Care coordination meetings are available by appointment only. To schedule an appointment, contact or visit the Welcome Home Skagit Day Shelter
To request a care coordination appointment, call 360-755-6186, email office@welcomehomeskagit.com, or visit the Day Shelter front desk.
Day Shelter: 2529 North Laventure Road, Mount Vernon, WA 98273
Phone: 360-755-6186
A care coordinator will meet with each participant to discuss their current needs, strengths, challenges, and priorities. Together, they will create a personalized plan with realistic steps toward greater stability.
Care coordinators help participants explore available housing and shelter options, complete applications, gather required documents, and communicate with housing providers. Support may also include identifying barriers and preparing for the responsibilities of maintaining housing.
Participants can receive help enrolling in Coordinated Entry, completing required assessments, and keeping their information updated. Care Coordinators can also help participants understand how the Coordinated Entry system works and what to expect after enrollment.
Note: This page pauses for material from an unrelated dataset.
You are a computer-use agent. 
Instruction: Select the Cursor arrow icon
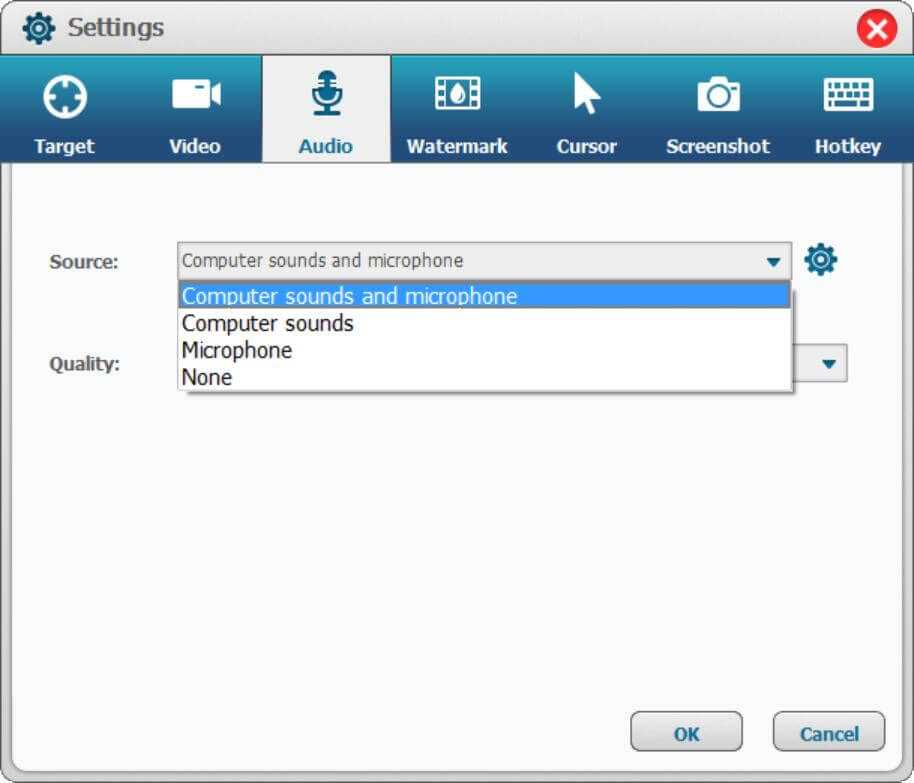click(586, 96)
Staff can assist with applications and connections for programs such as DSHS benefits, food assistance, healthcare coverage, and other available resources. Participants may also receive support obtaining identification, birth certificates, Social Security cards, and other important documents.
Care coordinators assist with resumes, job searches, applications, interview preparation, and connections to employment or vocational programs. Participants may also receive support exploring education, training, and skill-building opportunities.
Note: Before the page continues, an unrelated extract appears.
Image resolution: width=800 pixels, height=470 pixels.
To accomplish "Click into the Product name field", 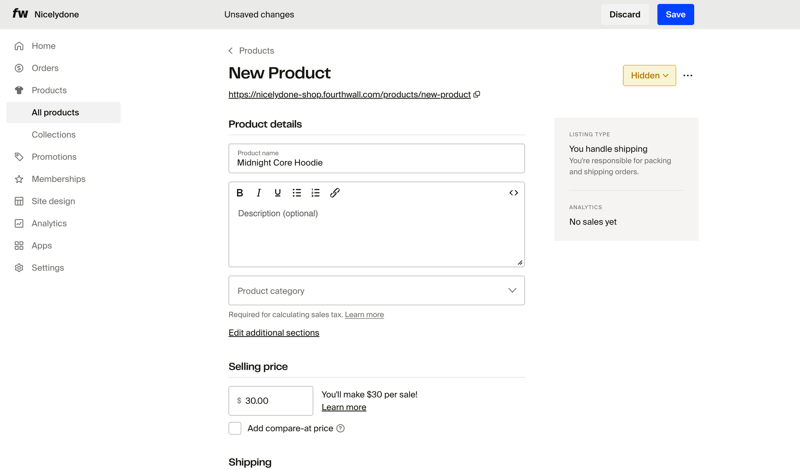I will [376, 162].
Support is available for obtaining important documents such as identification cards, birth certificates, Social Security cards, and other paperwork needed for housing, employment, healthcare, or benefits. Care Coordinators help participants understand what documents are needed and how to begin the process.
Participants can receive referrals and warm connections to medical, mental health, substance use disorder, and recovery services. Care coordinators help participants understand their options and navigate the steps needed to access appropriate care.
Staff help participants identify transportation options for employment, medical appointments, housing meetings, benefits appointments, and other essential needs. Limited transportation assistance may be available based on eligibility, program guidelines, and available resources.
Care coordinators help participants communicate with service providers, understand program requirements, and access appropriate community resources. When possible, staff provide warm handoffs to trusted partner agencies so participants do not have to navigate complex systems alone.
Participants can meet with their care coordinator to review progress, address new barriers, and adjust their goals as circumstances change. Care coordination is a collaborative process, and participants are expected to remain actively involved in working toward their identified goals.